An EHR implementation is especially different from some other technology projects where the clinical end users who are affected still have critical patient care tasks which are enabled by the EHR solution, but are not dependent on it. A degree of personalized support to function efficiently in the new system while balancing care delivery needs goes a long way. A productivity hit post-implementation is a common consideration when planning the project. The ability to recover from that productivity hit in a way that does not affect patient or financial outcomes remains crucial.

The conversion command center will be responding to calls from end users and managing huddles throughout the day to evaluate issues and communicate remediation plans.

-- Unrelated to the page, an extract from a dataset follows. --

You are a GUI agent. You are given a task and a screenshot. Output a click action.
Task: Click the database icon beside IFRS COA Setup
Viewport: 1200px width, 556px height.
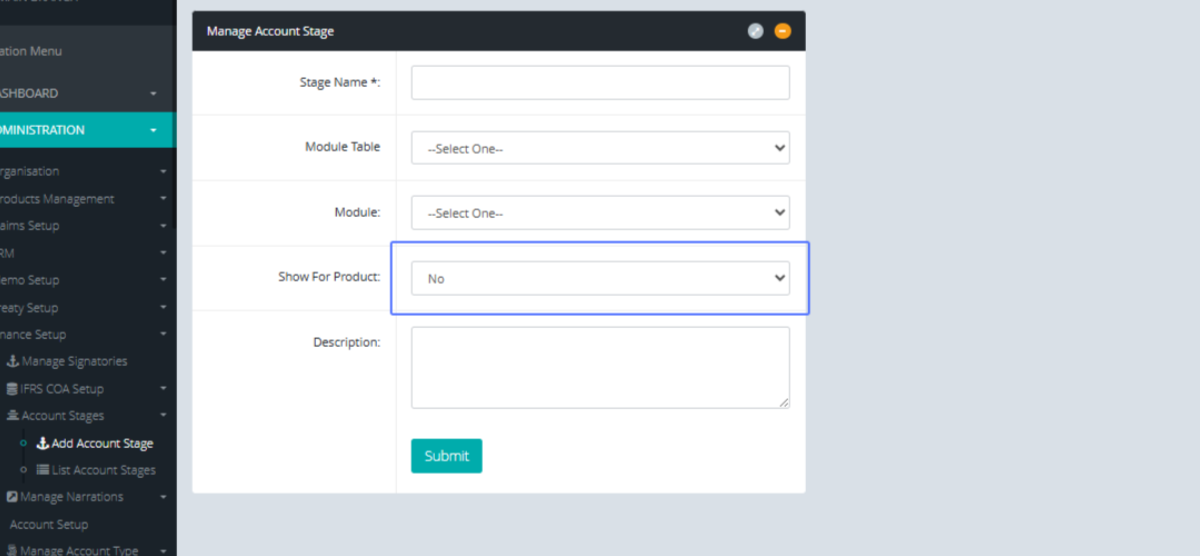[x=12, y=389]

At this time, having at-the-elbow support resources for the users to help them through this transition will be of significant benefit to all involved, especially the end users. An investment in resources in the units and on the floors supporting the end users will contribute to a quicker return to normal operating levels for the end users and reduces the risk of affecting patient outcomes and billing delays. A presence of these go-live support resources will also build confidence for the end users on a new system and it will provide an effective communication mechanism to the end users on issue fixes and configuration changes. During a conversion, the communication of critical issue resolutions and significant system changes occurs via daily flyers, emails or status calls. These go-live support resources will be able to communicate these issues out more consistently and quickly compared to the other means.

An EHR implementation has the potential to be truly transformative and propel an organization towards significant value realization, when done right. The cost of the software and the services to implement is significant and the impact to the organization can be drastic. Harvesting value from this investment by improving patient outcomes with accurate and efficient revenue generation is the goal. With a large volume of EHR implementations in recent years, there is a treasure trove of information to derive insights from when planning for a successful implementation, some of these we have discussed in this article. The speed to value is within reach with a focused approach to mitigate common risks and planning for success.